Fısk konusu “İşârâtü'l-İ'câz” da çok güzel bir şekilde işlenmiştir. Bizlerde” Bakara suresi:27” ve İşârâtü’l-İ'câz’ı merkeze alarak bu konuyu incelemeye çalıştık.
Fısk Bakara suresinde şöyle geçmektedir:” O fasıllar ki, Allaha verdikleri sözü bozar, Allah’ın akrabalar ve mü’minler riayet edilmesini emrettiği bağları keser ve yeryüzünde fesat çıkarırlar.(Bakara suresi:27)”
Fısk; Hak yoldan veya hak yolundan çıkmak, Allaha karşı isyan etmektir.
Fısk, alem-i ervahta Rabbimizin;”Ben sizin Rabbiniz değil miyim?” hitabına karşı ruhların;”Evet, Rabbimizsin.” Ahdini ve sözleşmesini bozmaktır.
Fısk, Allah’a karşı verilen sözden caymak ve Allah’ın emirlerini tanımamaktır.
Fısk, kainattaki delilleri ve Rabbimizin bürhanlarına muhalefet ve fıtraten verilen söze ihanettir ve tekziptir.

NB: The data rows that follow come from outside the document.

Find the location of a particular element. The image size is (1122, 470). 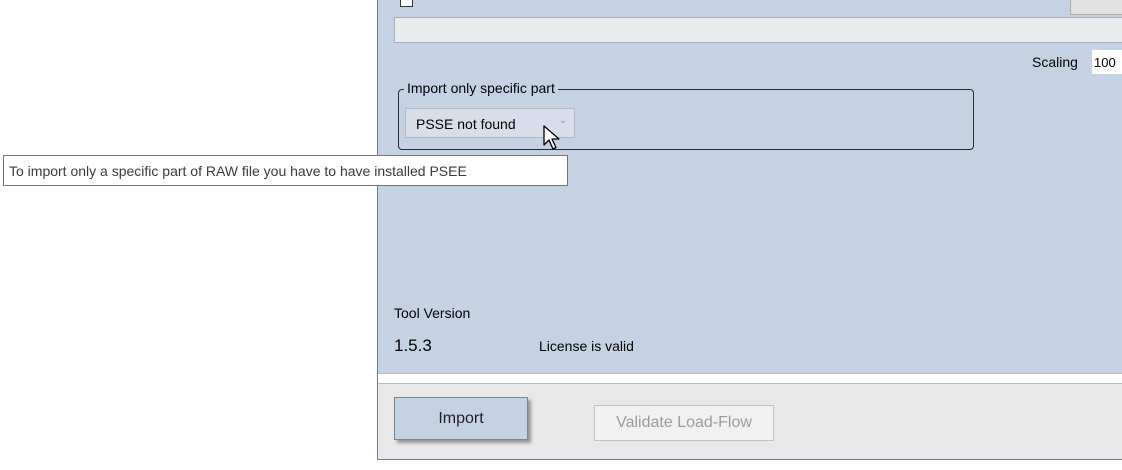

psse-select-value: PSSE not found is located at coordinates (466, 124).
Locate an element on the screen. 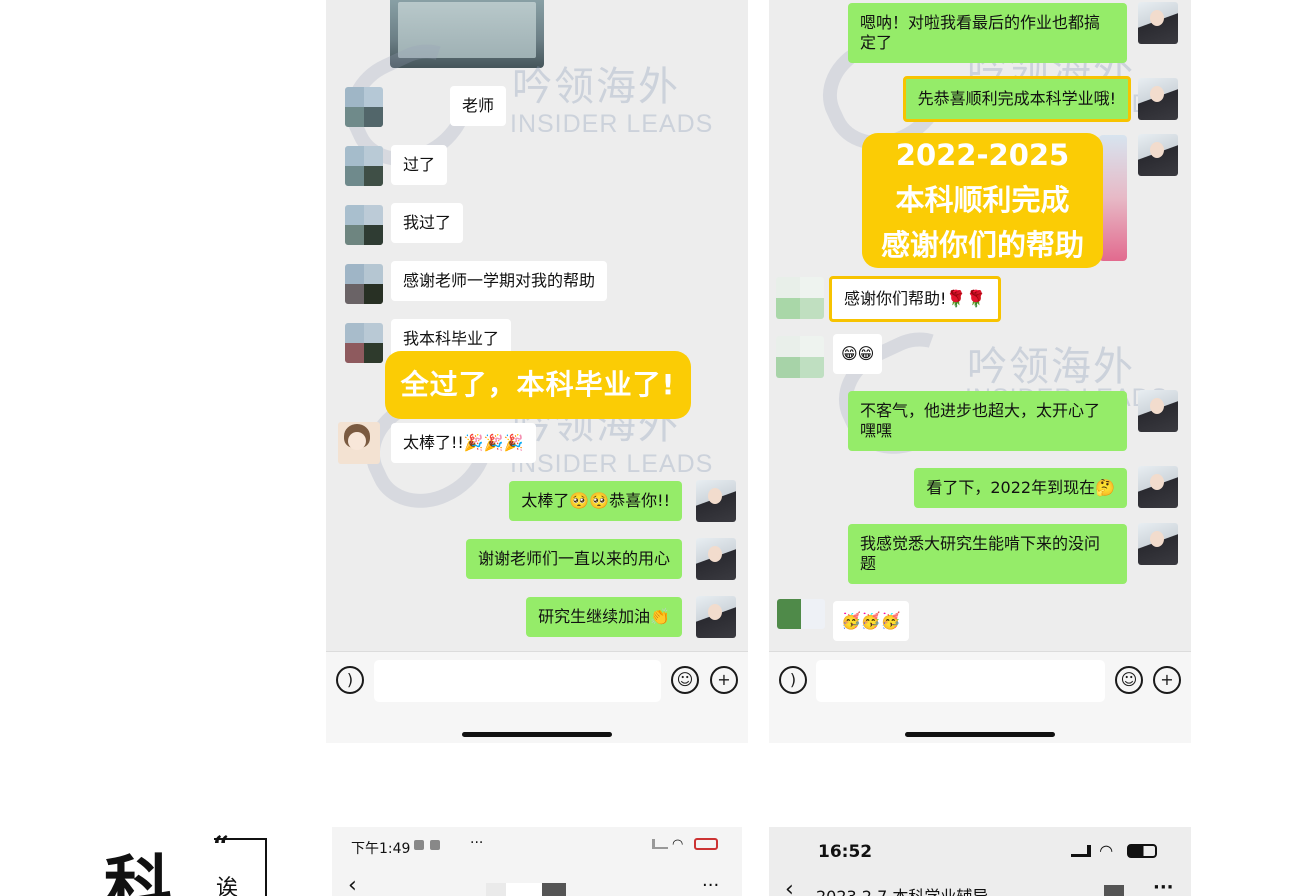  highlight-banner: 2022-2025 本科顺利完成 感谢你们的帮助 is located at coordinates (982, 200).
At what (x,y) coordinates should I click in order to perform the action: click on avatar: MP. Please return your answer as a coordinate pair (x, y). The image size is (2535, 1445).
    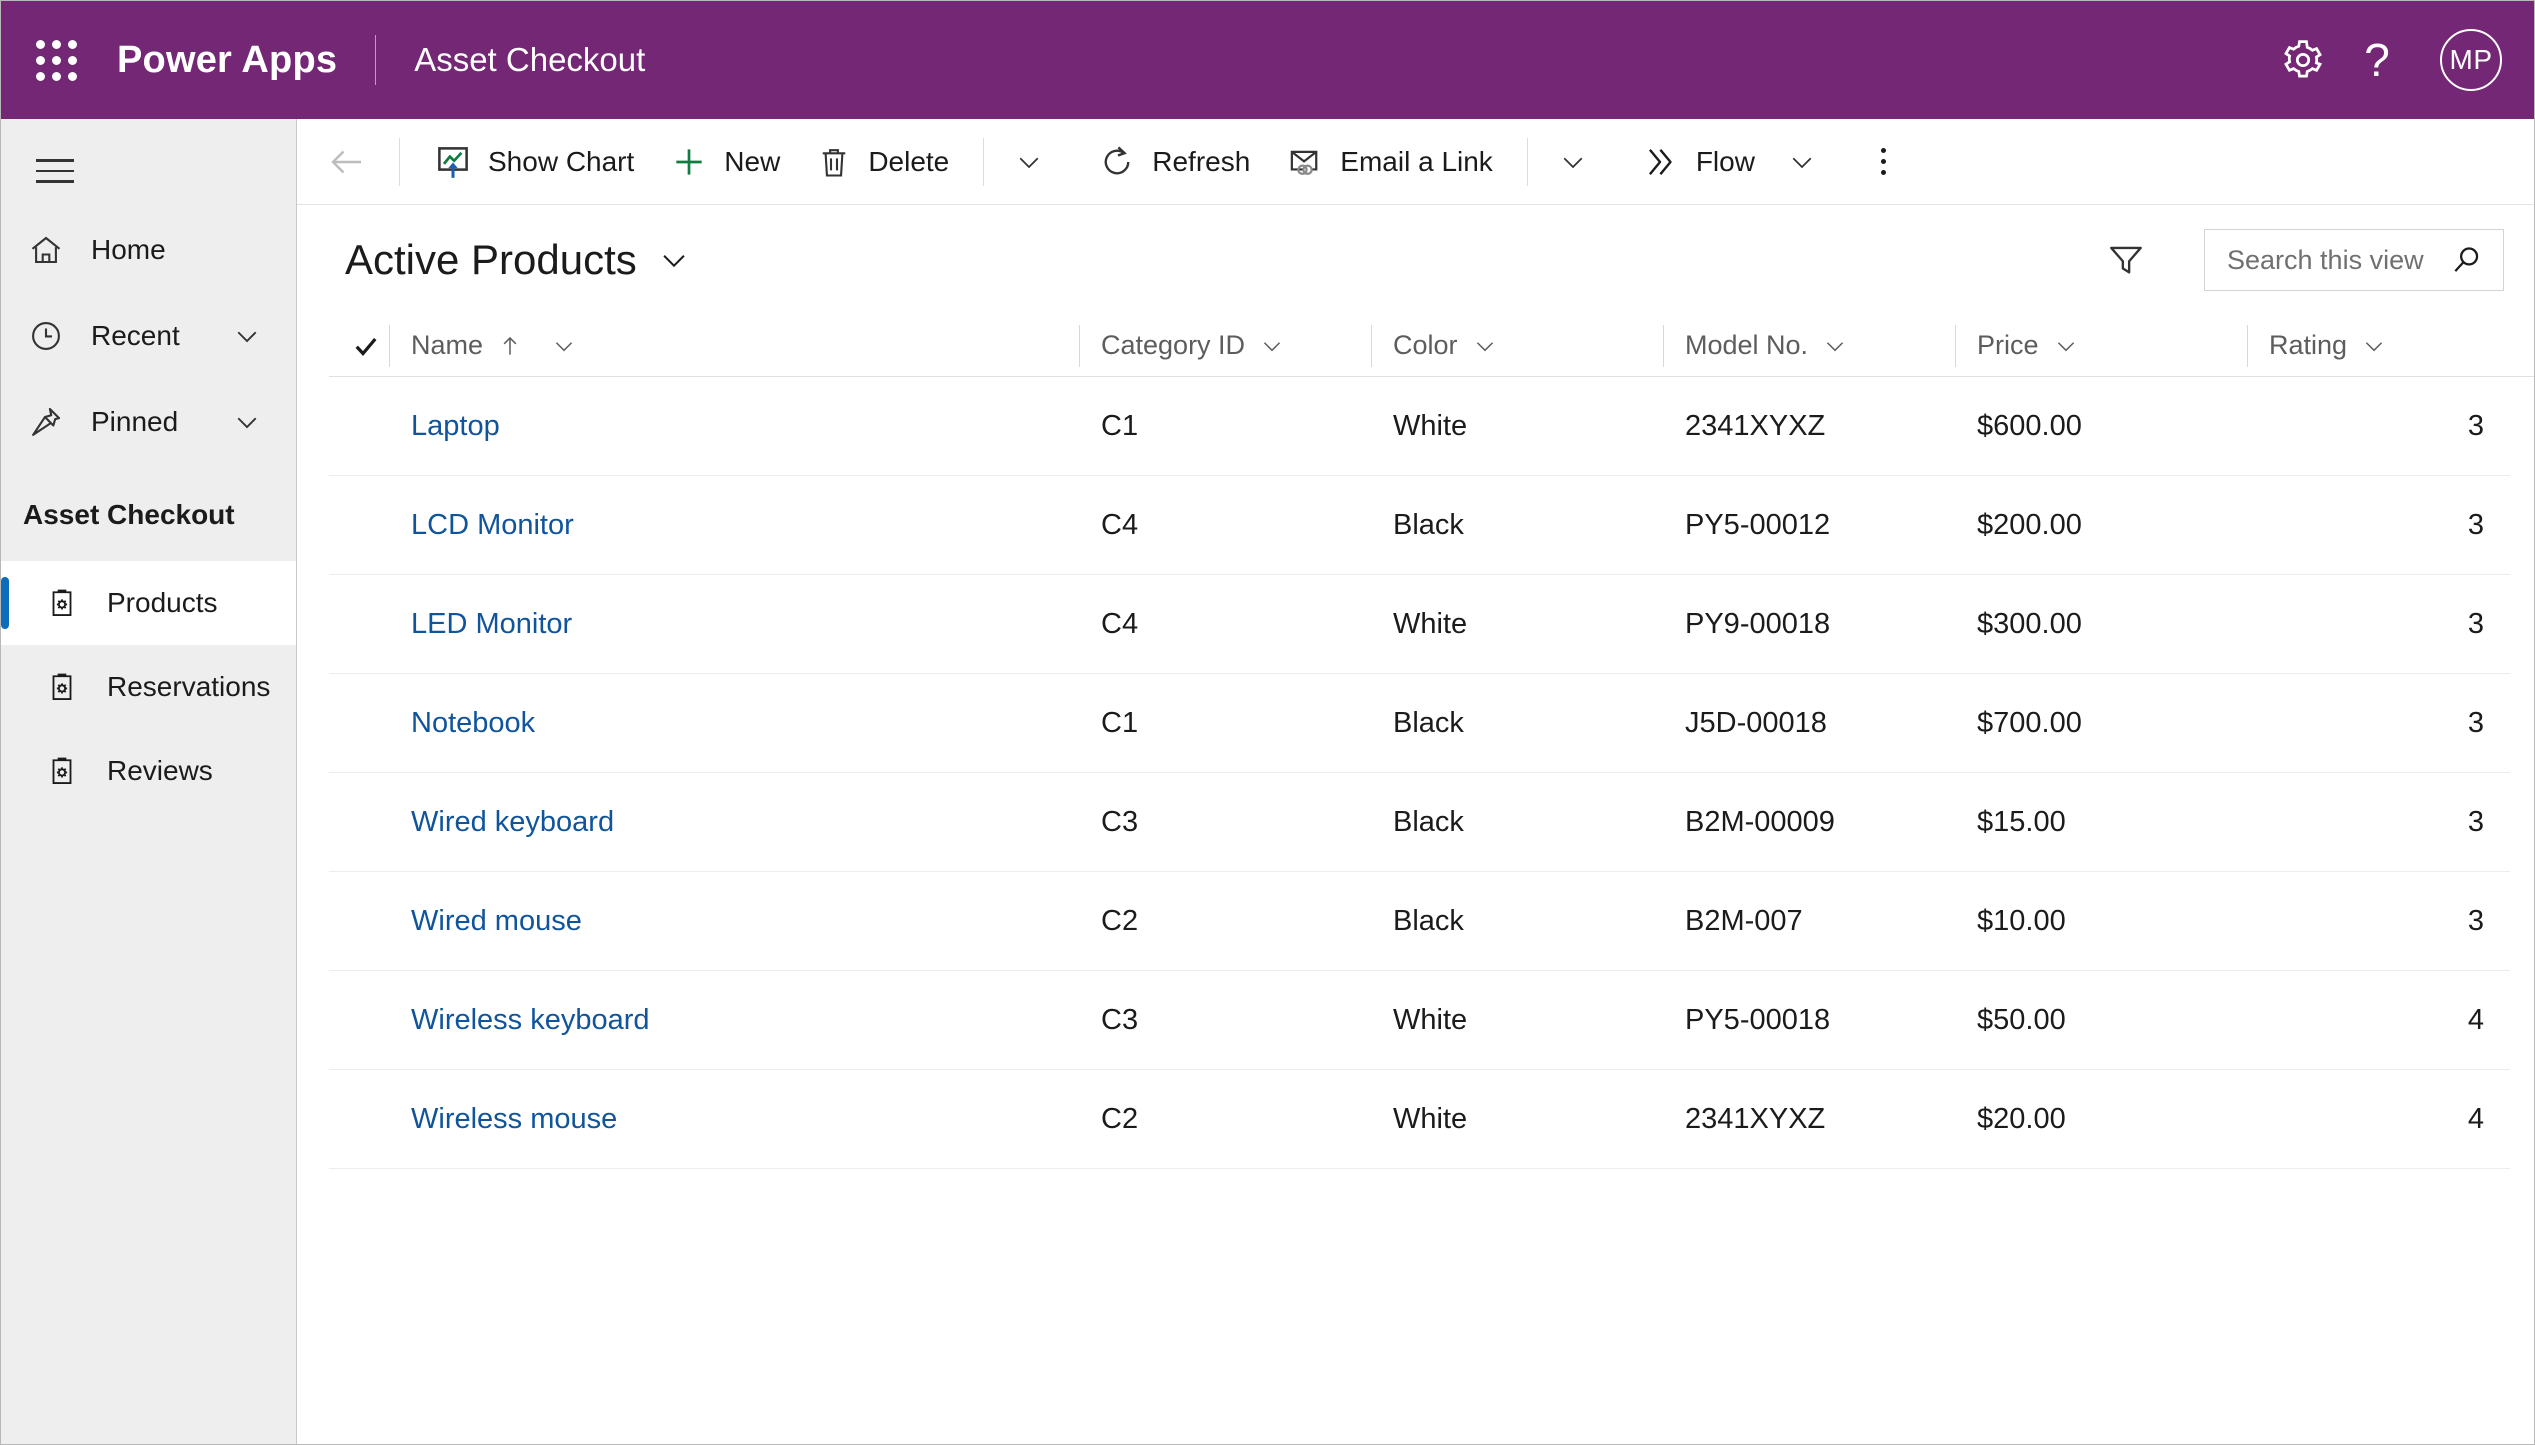
    Looking at the image, I should click on (2471, 60).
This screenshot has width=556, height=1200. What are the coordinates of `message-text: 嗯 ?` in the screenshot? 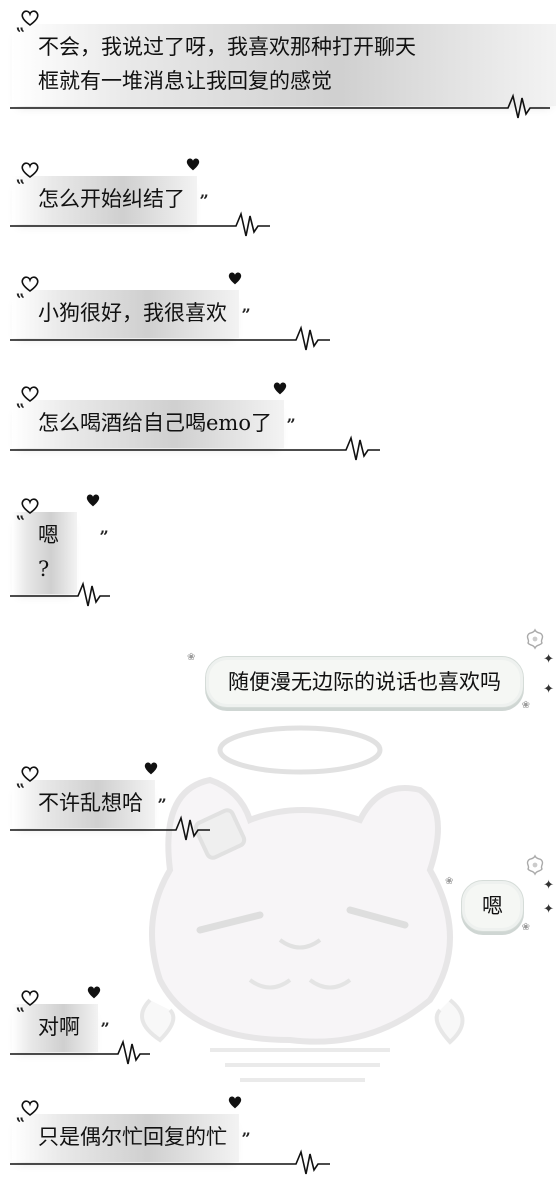 It's located at (48, 552).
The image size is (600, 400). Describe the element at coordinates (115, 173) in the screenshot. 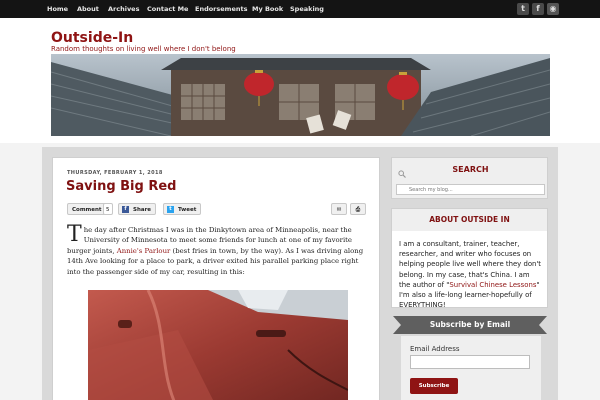

I see `post-date: THURSDAY, FEBRUARY 1, 2018` at that location.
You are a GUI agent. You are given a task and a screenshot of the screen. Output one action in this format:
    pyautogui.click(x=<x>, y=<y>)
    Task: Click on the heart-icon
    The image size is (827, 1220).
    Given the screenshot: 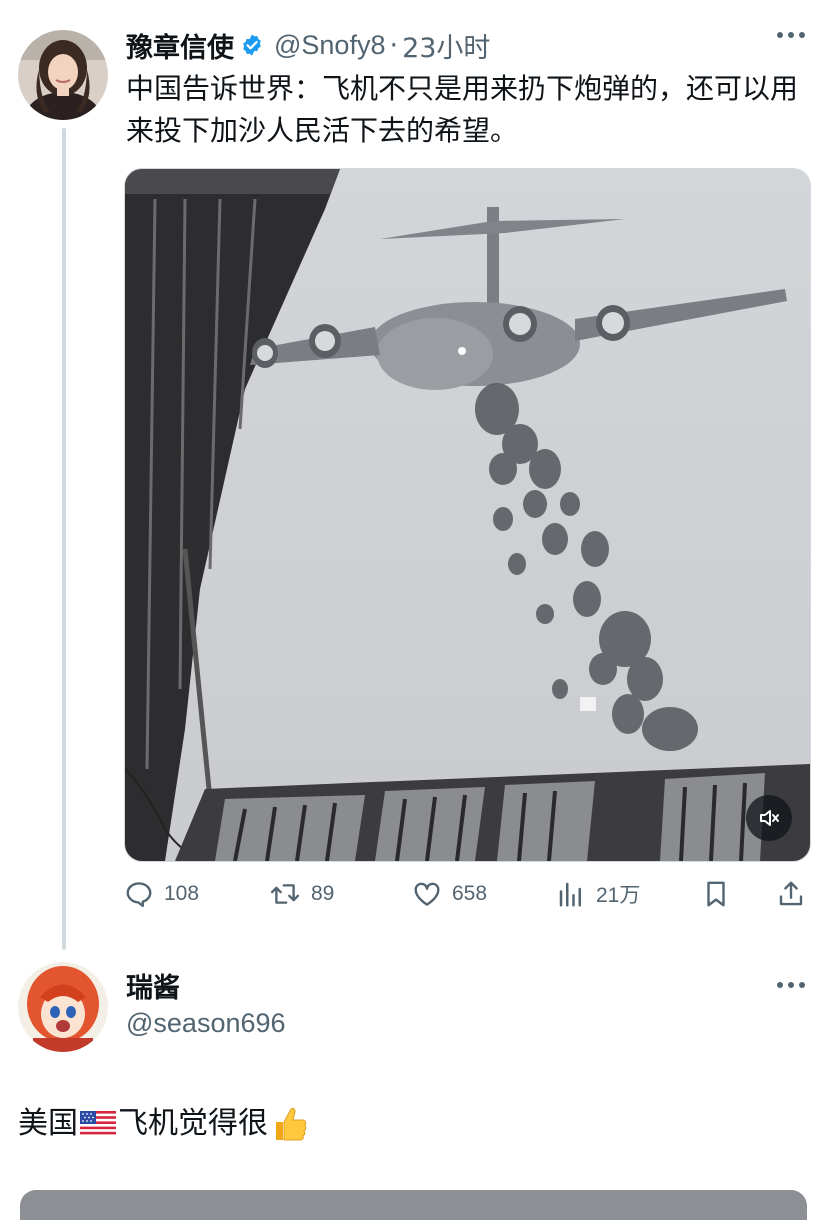 What is the action you would take?
    pyautogui.click(x=427, y=894)
    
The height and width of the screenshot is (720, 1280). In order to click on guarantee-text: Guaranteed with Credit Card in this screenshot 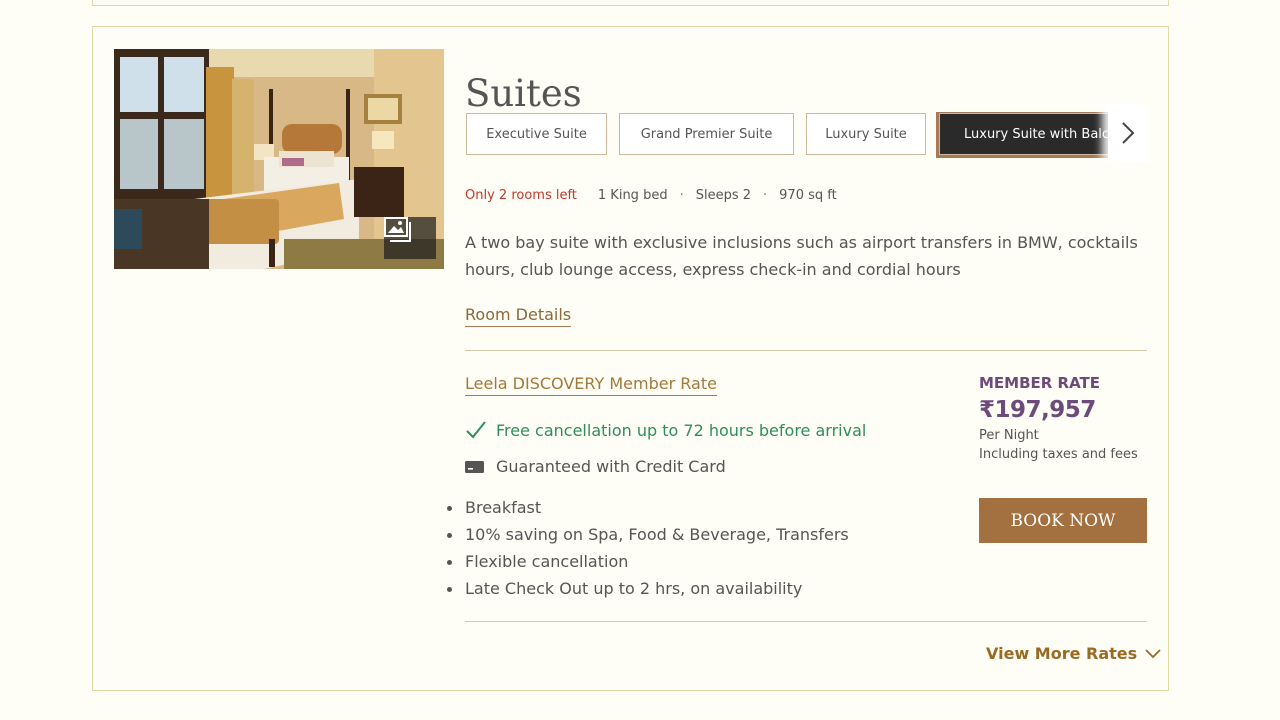, I will do `click(611, 466)`.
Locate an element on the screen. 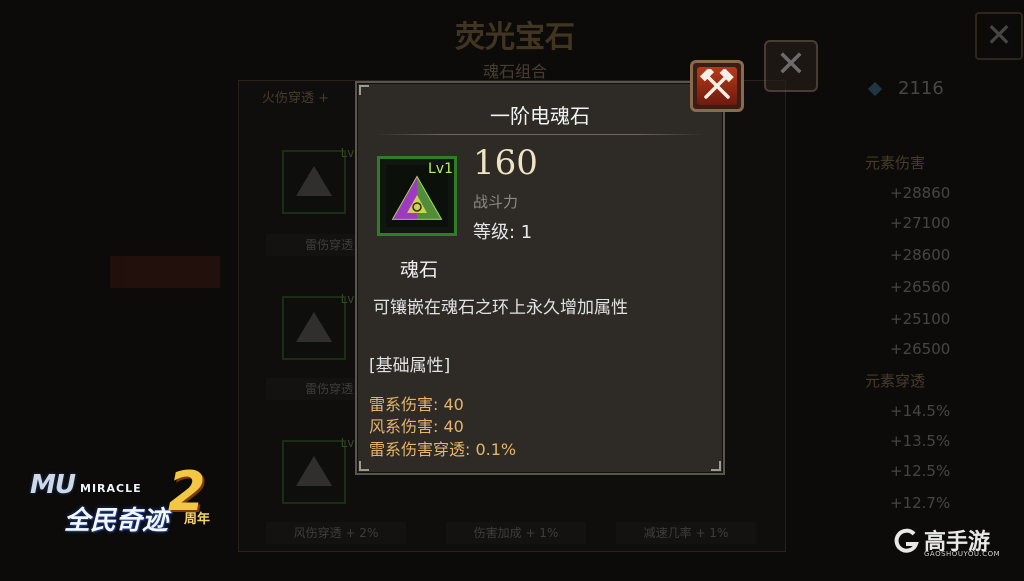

Çünkü Allah Kur’anda bu sözü verdiğimizi bize bildiriyor. İnsan fısk ile Allah’ın delilini yalanlıyor ve verdiği ahdini hatırlamıyor duruşu ile yani fısk ile fıtratını ve Kur’an’daki ihbarın muhalefetine çalışıyor.
Fısk, insanın nefsinin ve ruhunun maraz ve hastalığa sapmasıdır.
Fısk, insanın ruhuna yerleştiren ve o ruhun yaşayabilmesi için deruhte edilen kuvvelerin aşırılıkları ve emir dairesi dışına çıkılmasıdır.
Fısk,” kuvve-i sebuiye-i gadabiye, kuvve-i şeheviye-i behimiye ve kuvve-i akliye-i melekiye” kuvvelerinin ifrat ve tefritinden neşet eder.
Fısk, Rabbimizin rızasının haricinde yaşamak, istikamet üzeri olmaktan ayrılmak, cadde-i Kübra-i Kur’an’iyeden çıkma halidir.
Fısk, aile ve sosyal hayatın rabıtalarını bozan, beşeriyeti ifsad eden, maddi ve manevi bağları koparan fesat halleri ve davranışlarıdır.
Fısk ile insan önce Allah’a olan sözünden cayar, sonra akraba ve müminler arasında Allah’ın emrettiği bağları bozar ve en sonunda yeryüzünde fesad çıkararak habis bir duruş sergiler.
Fıska düşen insan ahretini dünyaya feda eder ve ebedi helakete yuvarlanır. Hidayeti dalalete tebdil eder. Hüsrana uğrayanlardan olur.